村上 研究開発自体よりも、プロジェクトで発注者と期待値が折り合わないことの方が厄介だ。特に「AI万能論」のような期待をされると困る。

AIにはコストがかかる。データを集めるにもカネがかかるし、AIに高度な学習をさせるには膨大なコンピューターリソースが必要で、それらを稼働させるために高額の電気代もかかる。持ち込まれるテーマには人間にやらせた方が効率が良いこともあり、AIに得意なことを選別しなくてはならない。

AIによる分析ではビッグデータが注目されるが、データが多ければ多いほどよいというわけではない。人間同様さまざまな情報の中からどこに注目するのかが大事で、そのポイントが悪いとダメだ。AI開発のポイントは「目的」。AIを利用する「目的」が明確でないと、役に立たないだろう。

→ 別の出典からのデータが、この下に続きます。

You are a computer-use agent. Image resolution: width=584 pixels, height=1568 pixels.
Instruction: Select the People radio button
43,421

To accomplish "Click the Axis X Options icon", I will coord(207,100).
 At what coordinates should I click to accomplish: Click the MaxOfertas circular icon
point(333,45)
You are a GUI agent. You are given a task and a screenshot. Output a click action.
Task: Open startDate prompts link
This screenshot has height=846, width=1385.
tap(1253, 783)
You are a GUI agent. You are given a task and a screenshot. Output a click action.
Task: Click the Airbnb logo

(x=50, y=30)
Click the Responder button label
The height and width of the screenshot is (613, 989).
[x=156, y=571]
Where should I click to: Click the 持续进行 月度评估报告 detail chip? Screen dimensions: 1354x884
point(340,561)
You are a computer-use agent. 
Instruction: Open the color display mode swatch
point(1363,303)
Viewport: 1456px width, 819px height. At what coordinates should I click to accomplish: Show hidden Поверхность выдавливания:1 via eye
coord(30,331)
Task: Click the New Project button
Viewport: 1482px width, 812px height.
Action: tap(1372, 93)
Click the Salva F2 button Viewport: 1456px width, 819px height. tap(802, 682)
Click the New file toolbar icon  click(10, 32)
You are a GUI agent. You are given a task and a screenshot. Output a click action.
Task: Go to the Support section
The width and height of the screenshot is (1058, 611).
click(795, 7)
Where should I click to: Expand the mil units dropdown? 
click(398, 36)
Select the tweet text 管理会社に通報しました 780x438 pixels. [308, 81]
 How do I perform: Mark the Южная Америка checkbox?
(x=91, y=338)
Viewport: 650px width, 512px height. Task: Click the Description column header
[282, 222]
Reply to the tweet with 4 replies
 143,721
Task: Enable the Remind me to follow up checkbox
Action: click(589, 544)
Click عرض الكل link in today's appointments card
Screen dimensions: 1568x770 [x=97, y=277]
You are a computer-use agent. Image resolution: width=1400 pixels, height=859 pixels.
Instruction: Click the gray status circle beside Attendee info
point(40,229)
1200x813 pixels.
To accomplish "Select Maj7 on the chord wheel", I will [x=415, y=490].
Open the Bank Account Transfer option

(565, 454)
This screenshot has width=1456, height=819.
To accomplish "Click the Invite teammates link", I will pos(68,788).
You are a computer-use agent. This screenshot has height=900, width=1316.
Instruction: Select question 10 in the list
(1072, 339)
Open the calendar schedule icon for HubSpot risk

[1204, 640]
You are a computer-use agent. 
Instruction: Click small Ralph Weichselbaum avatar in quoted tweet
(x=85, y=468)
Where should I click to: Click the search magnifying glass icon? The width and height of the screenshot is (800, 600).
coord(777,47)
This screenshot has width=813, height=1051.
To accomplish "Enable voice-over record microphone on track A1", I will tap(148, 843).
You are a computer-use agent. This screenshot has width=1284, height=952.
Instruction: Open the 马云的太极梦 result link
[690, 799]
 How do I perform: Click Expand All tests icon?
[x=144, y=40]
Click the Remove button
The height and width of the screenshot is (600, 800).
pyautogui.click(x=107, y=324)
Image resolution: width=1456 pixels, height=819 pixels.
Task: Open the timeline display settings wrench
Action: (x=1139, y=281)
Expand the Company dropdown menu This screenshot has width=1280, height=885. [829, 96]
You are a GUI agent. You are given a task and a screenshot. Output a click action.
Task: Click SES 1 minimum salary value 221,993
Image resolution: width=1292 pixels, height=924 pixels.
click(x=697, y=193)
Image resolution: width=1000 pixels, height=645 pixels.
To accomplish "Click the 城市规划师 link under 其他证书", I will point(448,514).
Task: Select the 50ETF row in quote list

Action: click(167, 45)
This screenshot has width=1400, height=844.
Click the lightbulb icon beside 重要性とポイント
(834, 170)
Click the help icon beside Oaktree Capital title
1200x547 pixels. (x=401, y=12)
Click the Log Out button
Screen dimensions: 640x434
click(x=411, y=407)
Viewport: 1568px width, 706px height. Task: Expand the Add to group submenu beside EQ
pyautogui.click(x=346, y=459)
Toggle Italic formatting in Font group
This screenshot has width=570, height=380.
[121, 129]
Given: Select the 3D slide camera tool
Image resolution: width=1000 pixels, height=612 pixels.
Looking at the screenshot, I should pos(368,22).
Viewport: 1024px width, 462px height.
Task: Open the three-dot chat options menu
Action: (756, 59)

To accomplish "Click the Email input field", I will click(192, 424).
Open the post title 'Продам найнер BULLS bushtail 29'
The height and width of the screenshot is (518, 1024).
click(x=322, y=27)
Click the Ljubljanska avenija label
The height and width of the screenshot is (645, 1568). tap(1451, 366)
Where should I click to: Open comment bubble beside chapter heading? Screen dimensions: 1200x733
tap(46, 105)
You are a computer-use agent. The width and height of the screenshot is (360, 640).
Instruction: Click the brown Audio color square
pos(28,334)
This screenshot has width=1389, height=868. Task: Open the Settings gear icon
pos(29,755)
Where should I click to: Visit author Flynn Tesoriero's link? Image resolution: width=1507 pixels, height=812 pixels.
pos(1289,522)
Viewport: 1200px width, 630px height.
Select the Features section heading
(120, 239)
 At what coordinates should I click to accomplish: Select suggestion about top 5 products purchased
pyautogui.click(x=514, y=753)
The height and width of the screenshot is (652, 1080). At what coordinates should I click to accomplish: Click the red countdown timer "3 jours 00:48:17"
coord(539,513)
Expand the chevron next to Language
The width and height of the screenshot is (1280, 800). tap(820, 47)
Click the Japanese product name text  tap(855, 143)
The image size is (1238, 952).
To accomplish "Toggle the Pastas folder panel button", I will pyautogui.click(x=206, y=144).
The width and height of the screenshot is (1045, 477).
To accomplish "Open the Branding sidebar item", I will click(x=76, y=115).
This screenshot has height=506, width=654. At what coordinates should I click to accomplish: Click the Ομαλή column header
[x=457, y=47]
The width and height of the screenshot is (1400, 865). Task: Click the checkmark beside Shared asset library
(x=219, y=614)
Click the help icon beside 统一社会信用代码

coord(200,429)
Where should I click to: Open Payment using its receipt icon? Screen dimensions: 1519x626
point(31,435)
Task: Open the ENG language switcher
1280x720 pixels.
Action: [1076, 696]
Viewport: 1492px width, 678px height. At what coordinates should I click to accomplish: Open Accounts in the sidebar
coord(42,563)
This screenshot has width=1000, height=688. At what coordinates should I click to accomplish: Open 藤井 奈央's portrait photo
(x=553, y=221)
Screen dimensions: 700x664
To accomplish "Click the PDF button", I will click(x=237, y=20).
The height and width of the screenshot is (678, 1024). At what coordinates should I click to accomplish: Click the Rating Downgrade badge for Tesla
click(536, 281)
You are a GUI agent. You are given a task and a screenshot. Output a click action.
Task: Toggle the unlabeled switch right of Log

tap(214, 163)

村上 淳(むらかみ・あつし)氏 コンサルティングファームを経て2011年にDeNA入社。IT戦略部部長としてDeNAグループの業務改革を統括し、グループウェア、開発環境、人事管理・経営管理基盤をグローバルで統合。現在は、AI戦略推進室長として全社AI戦略の立案実行と全社のAI活用を推進している。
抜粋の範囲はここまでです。